Easy Shakshuka Recipe with Feta
This Easy Shakshuka Recipe with Feta is a one-skillet meal made with simmered veggies, fragrant spices, and gently-poached eggs. The rich flavors make for a perfectly comforting breakfast or brunch that takes less than 30 minutes to make.
Ingredients
- 3 tablespoons extra-virgin olive oil
- 2 shallot sliced
- 1 red bell pepper seeded and thinly sliced, large
- 3 garlic thinly sliced, cloves
- 1 teaspoon cumin ground
- 1 teaspoon paprika sweet
- ⅛ teaspoon cayenne pepper or to taste, ground
- 28 oz whole plum tomatoes one can, coarsely chopped, canned, with juices
- ¾ teaspoon kosher salt plus more as needed
- ¼ teaspoon black pepper plus more as needed
- 5 ounces feta cheese crumbled (about 1 1/4 cups
- 6 egg large
- cilantro for serving, or parsley, chopped
Instructions
- Preheat the oven to 375F.
- Slice the onion, bell pepper, and garlic cloves. Coarsely chop the tomatoes and finely chop the cilantro.
- Heat a large skillet over medium-low heat.
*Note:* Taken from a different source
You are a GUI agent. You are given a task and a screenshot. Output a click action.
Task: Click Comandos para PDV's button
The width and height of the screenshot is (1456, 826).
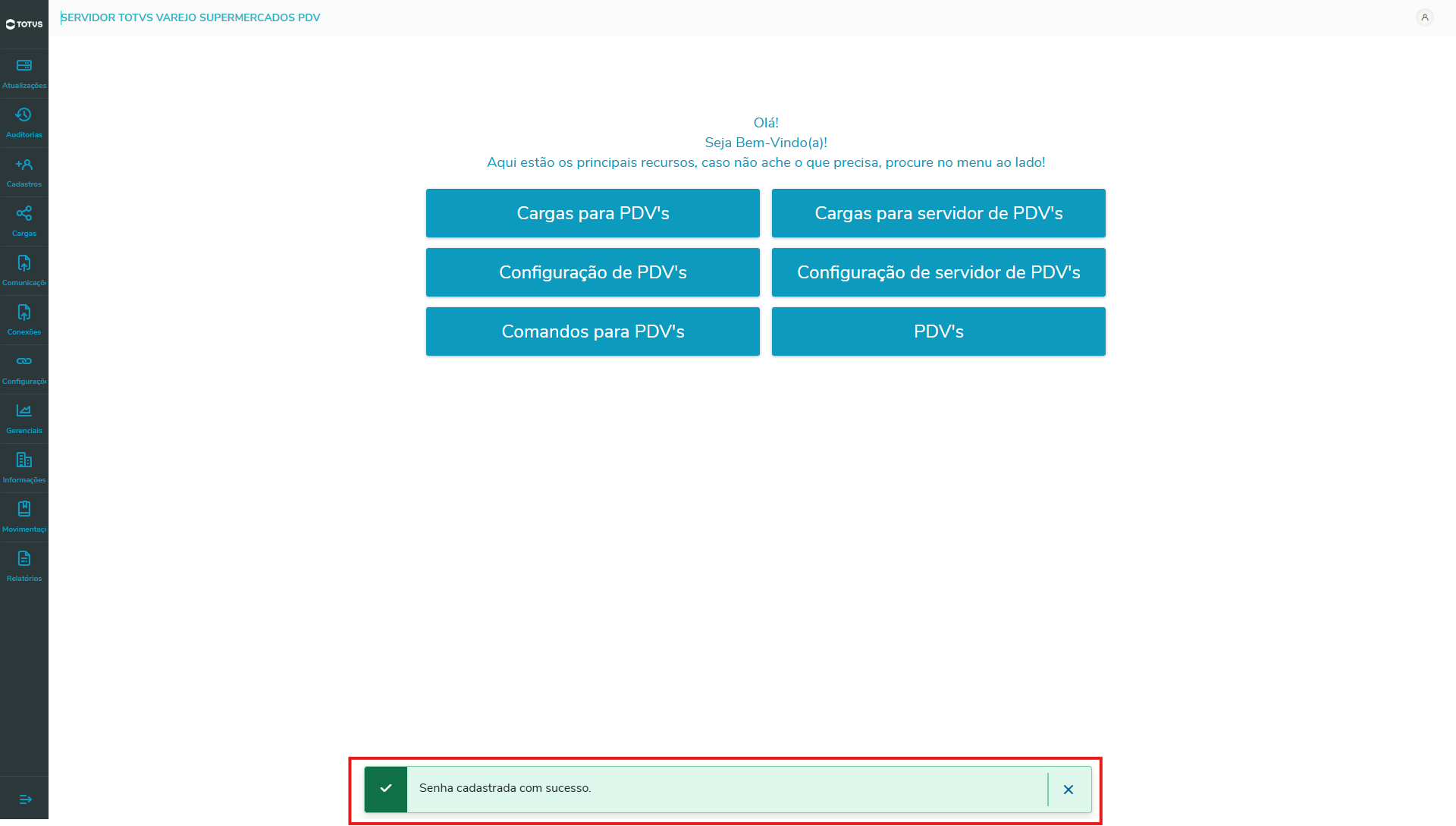click(x=592, y=331)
Add olive oil and heat until shimmering. Add shallots and bell pepper; cook stirring occasionally until slightly tender.
- Add garlic and continue cooking for 2 minutes more. Now stir in the chopped tomatoes and all the spices.
- Mix well and cook until tomatoes are softened, mash with the wooden spoon to form a thick sauce, then let it simmer for about 10 minutes. Taste and adjust the salt and pepper.
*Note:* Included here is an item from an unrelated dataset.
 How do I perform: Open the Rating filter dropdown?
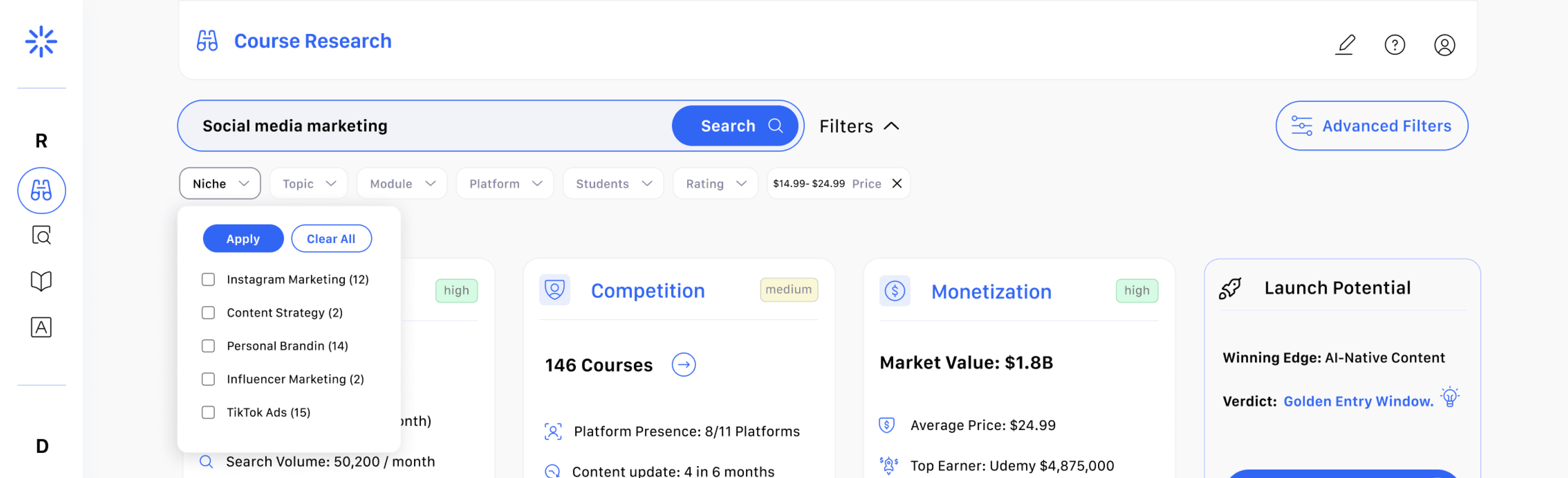point(715,184)
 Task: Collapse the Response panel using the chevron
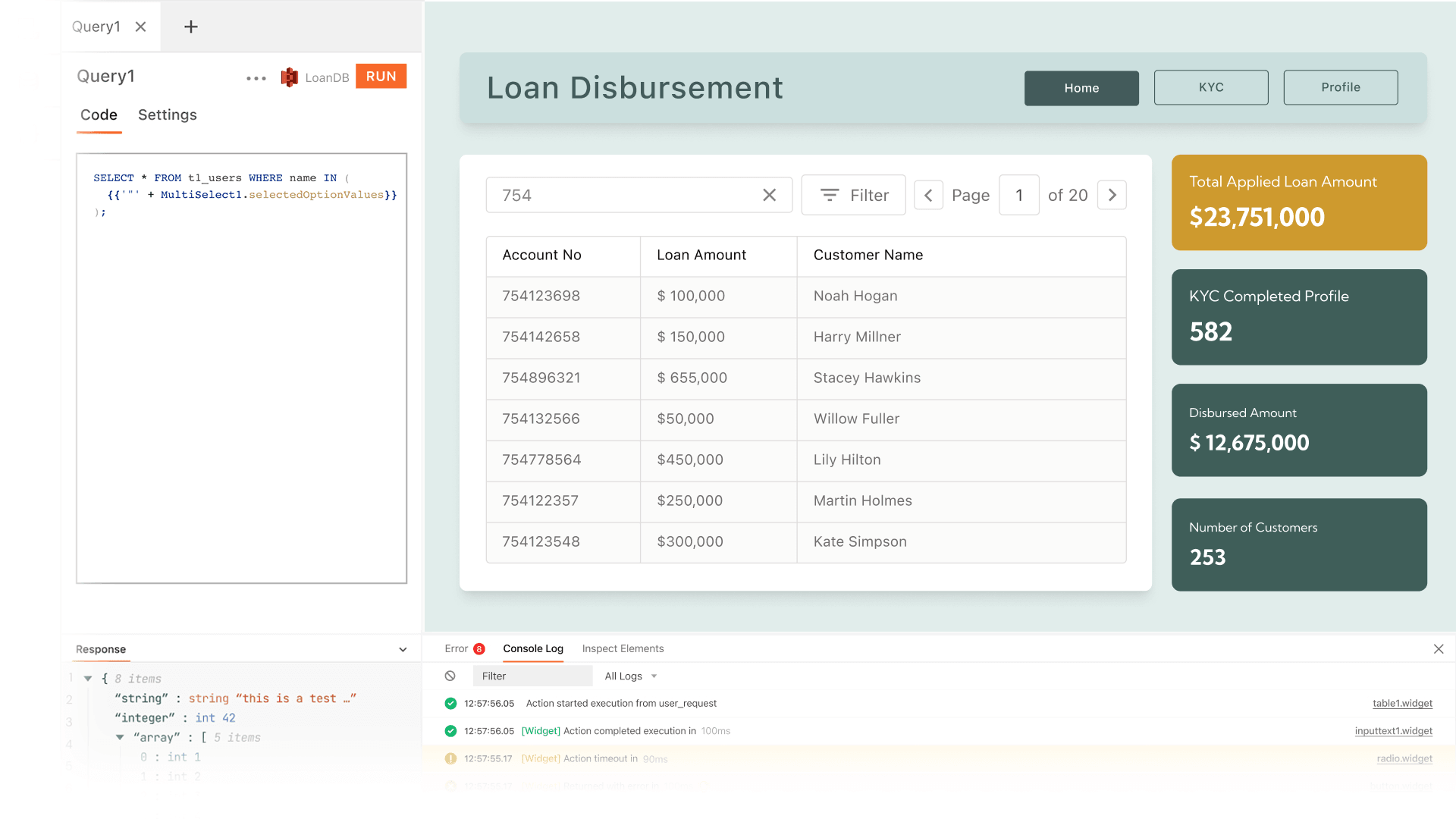coord(403,649)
- Next, use a large spoon to make small wells in the sauce. Crack the eggs into each well. Season the eggs with some salt and pepper. Sprinkle crumbled feta on top.
- Now transfer the skillet to the preheated oven and bake for 7-10 minutes until eggs are done to your liking.
- Garnish with chopped cilantro or parsley and enjoy!
Notes
- Shallots: You can also use finely chopped yellow onion.
- Red bell pepper: You can also use yellow or orange bell peppers.
- Sweet paprika: If you prefer a spicy base, you can use chipotle powder instead.
- Canned whole tomatoes: You can also use diced canned tomatoes.
- Feta: Leave off the feta to make the dish dairy-free.
- If you like your eggs more done, increase the baking time slightly.
Nutrition Information
Nutrition Facts
Serving: 4 -5
Amount Per Serving
Calories 370
% Daily Value*
| Calories | 370kcal | 19% |
| Carbohydrates | 22g | 7% |
| Protein | 18g | 36% |
| Fat | 25g | 38% |
| Saturated Fat | 9g | 45% |
| Cholesterol | 277mg | 92% |
| Sodium | 1192mg | 50% |
| Potassium | 828mg | 18% |
| Fiber | 5g | 20% |
| Sugar | 13g | 26% |
| Vitamin A | 2204IU | 44% |
| Vitamin C | 58mg | 64% |
| Calcium | 292mg | 29% |
| Iron | 5mg | 28% |
* Percent Daily Values are based on a 2,000 calorie diet.